A “culpa”, mais uma vez, era dos cronistas-viajantes, entre os quais devem ser incluídos Pero Vaz de Caminha e Américo Vespúcio, que transformaram o índio num eloquente exemplo de que o “bom selvagem” ainda existia, e nas terras recém-descobertas. “A questão para os viajantes não era tanto de descrever com exatidão os hábitos e costumes dos selvagens, mas de observar o quanto esses hábitos e costumes eram diferentes dos europeus e o quanto eles eram mais sábios e mais venturosos”. Com os anos, essa visão empolgaria até figuras como Michel Montaigne e Jean-Jacques Rousseau, dois dos mais influentes pensadores modernos.
Tese do “bom selvagem” está na essência das obras do filósofo
Jean-Jacques Rousseau. Imagem: Reprodução
O pano de fundo ideológico dessa imagem idealizada dos índios brasileiros, ressalta Arinos, é o Renascimento, “que desencadeou uma luta pela afirmação do homem, pela emancipação do indivíduo da tutela temporal do Estado e espiritual da Igreja. (...) Não é, portanto, de se admirar que a imaginação dos homens daquele tempo, sujeitos a essas contingências e restrições eternas, se escaldasse ao pensar que havia homens libertos de semelhantes freios. Não tardou, assim, que uma falsa concepção de estado natural se apoderasse da Europa”.

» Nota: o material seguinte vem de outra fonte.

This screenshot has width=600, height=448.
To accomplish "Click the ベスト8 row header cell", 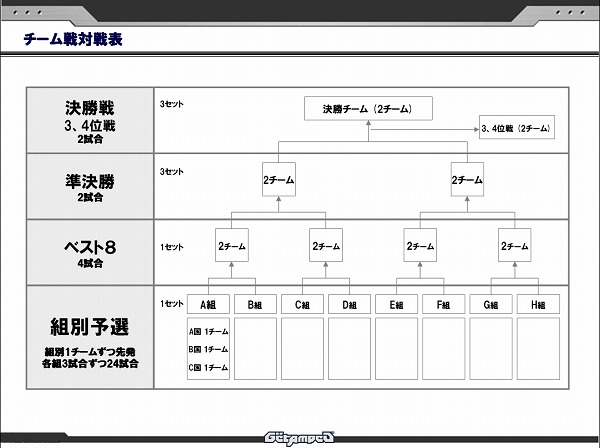I will [x=91, y=251].
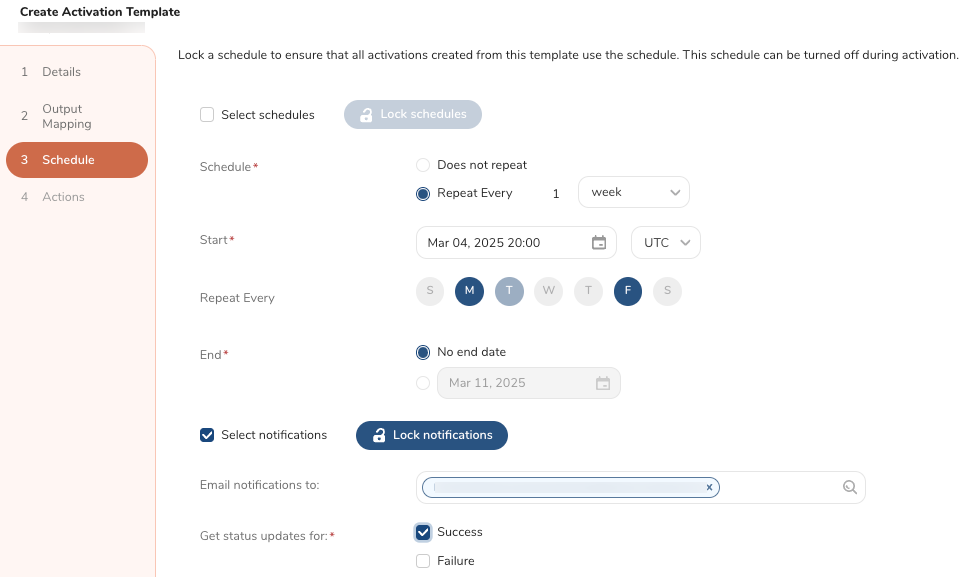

Nesse contexto, a tese do “bom selvagem” era estrategicamente importante, até por servir de contraponto às ideias de Thomas Hobbes, um dos ideólogos do absolutismo monárquico, regime que concentrava todos os poderes nas mãos do rei. Para o autor de Leviatã, o ser humano é naturalmente mau e, por isso, para que seja viável a vida em sociedade, é necessário um sistema de forças que controlem o seu instinto perverso. “O homem é o lobo do homem”, diz ele em uma de suas mais famosas frases, inspirada num trecho da Bíblia. Na contramão dessas teorias, fortaleceu-se a da “bondade natural” – fermentada pela sedutora ideia de comunismo primitivo.
O cronista português Pero de Magalhães Gândavo foi um dos que chamaram atenção para a inexistência de propriedade privada entre nossos indígenas: “Em cada casa, eles vivem juntos, em harmonia. São de tal modo amigos uns dos outros, que aquilo que pertence a um pertence a todos”. Profunda seria a repercussão de depoimentos como esse junto aos europeus, à época mergulhados em guerras religiosas responsáveis pelo assassinato de milhares de pessoas.

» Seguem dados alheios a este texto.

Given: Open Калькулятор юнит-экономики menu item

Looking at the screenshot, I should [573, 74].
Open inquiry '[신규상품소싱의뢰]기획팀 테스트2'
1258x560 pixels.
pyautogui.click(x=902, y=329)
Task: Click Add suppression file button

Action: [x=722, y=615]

Mas, por que os olhos europeus se encantaram mais com os índios brasileiros, se em outros lugares da América havia povos bem mais evoluídos, como os maias, os astecas, os incas e os indígenas norte-americanos? Exatamente por isso: os nativos daqui eram totalmente primitivos, possuindo ainda um charme todo especial, que era o de, tanto homens quanto mulheres, viverem nus, estimulados pelo clima tropical. Essa nudez logo chegaria à poesia francesa, inspirando nomes como Pierre de Ronsard, que, em versos, disse: “nu de vestes tanto quanto é de malícia”.
MADE IN BRAZIL
Levados para a Europa desde antes de 1500 – “Colombo foi quem iniciou esse estranho turismo”, comenta Arinos –, como prova de que efetivamente existiam, como escravos e, no caso das mulheres, para atender a ardentes caprichos sexuais, os índios começaram a ser exportados, sobretudo para satisfazer a grande curiosidade europeia. Chegaram a superar, em termos de prestígio, até mesmo os macacos e papagaios, que também desfrutaram do maior ibope na Europa, sendo ostentados, inclusive, em salões reais.

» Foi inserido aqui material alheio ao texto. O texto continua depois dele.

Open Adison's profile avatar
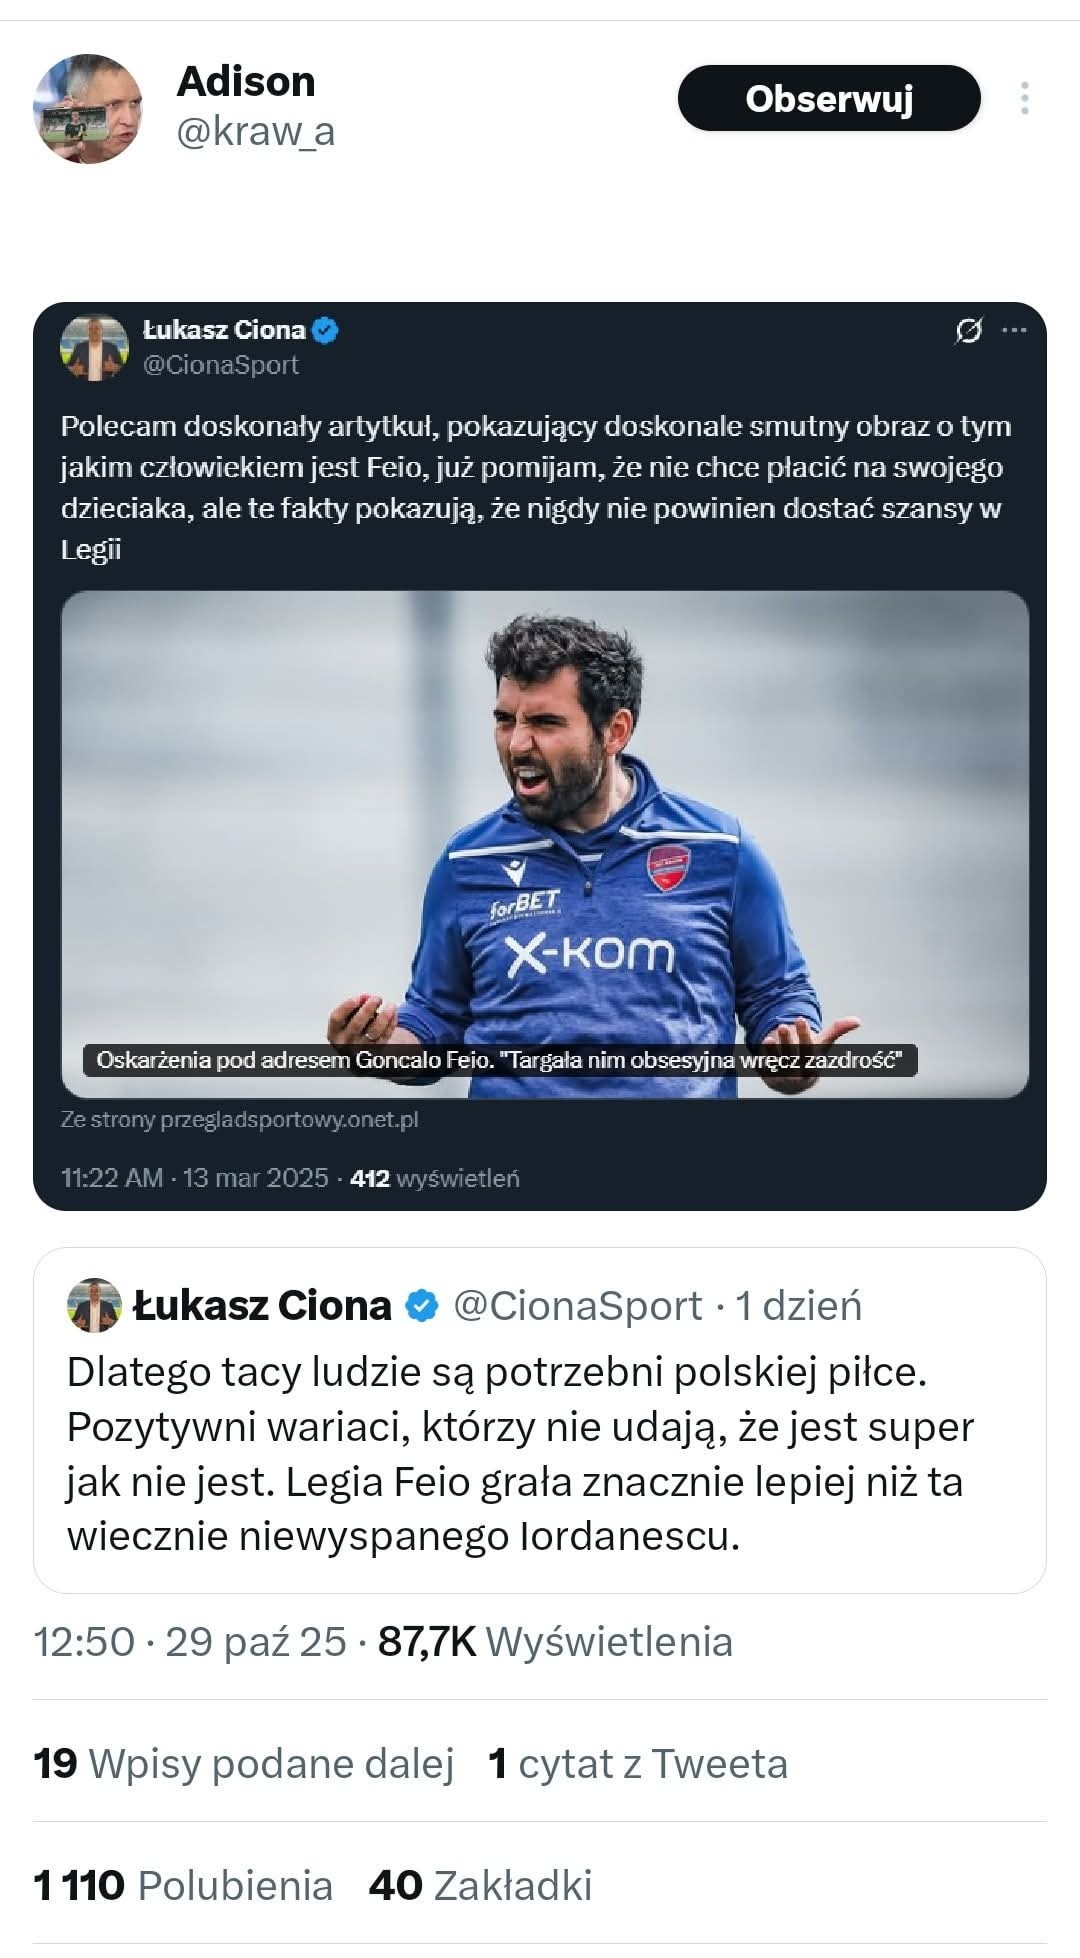This screenshot has height=1958, width=1080. click(88, 108)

Após assistir a uma exibição de índios brasileiros, Montaigne passou
a exaltar o espírito de igualdade deles. Imagem: Reprodução
Os índios brasileiros conseguiram se inserir até na arquitetura da França, como demonstra a Igreja de San Jacques, em Dieppe, na qual um friso os representa em diversas atividades; na língua (e não só na francesa), tendo o historiador Paul Gaffarel registrado a incorporação de palavras como tapioca e caju; e até na moda de um país que, séculos depois, começaria a ditar as tendências nessa área. Nesse sentido, existe um depoimento do padre e cronista Jean de Léry, do século 16, de que um penteado denominado raquette teria sido copiado, pelas mulheres francesas, das índias brasileiras.
Dado importante sobre Léry é que ele, baseado nas vivências que teve no Rio de Janeiro – onde chegou integrando a expedição de Villegagnon, fundador da França Antártica –, escreveu um dos mais famosos relatos da época imediatamente posterior ao Descobrimento, História de uma viagem feita à terra do Brasil, que, segundo as pesquisas de Arinos, teria, de forma direta e indireta, influenciado uma série de autores, de Thomas Morus a Rousseau – muitos dos quais teriam até transcrito trechos da obra.
Mas, voltando aos nossos índios, um dos momentos de maior glória que eles tiveram se deu em 1550, na francesa cidade de Rouen, quando protagonizaram um megaespetáculo montado para o rei Henrique II e sua comitiva. Para isso, instalou-se um cenário em que pudessem ser representadas cenas da vida do indígena, com as árvores existentes no local ornamentadas com frutos artificiais que lembrassem os brasileiros, saguis, papagaios e outros animais espalhados por vários pontos, tabas indígenas e, claro, índios e índias nus por tudo o quanto é lado (alguns, representados por atores franceses).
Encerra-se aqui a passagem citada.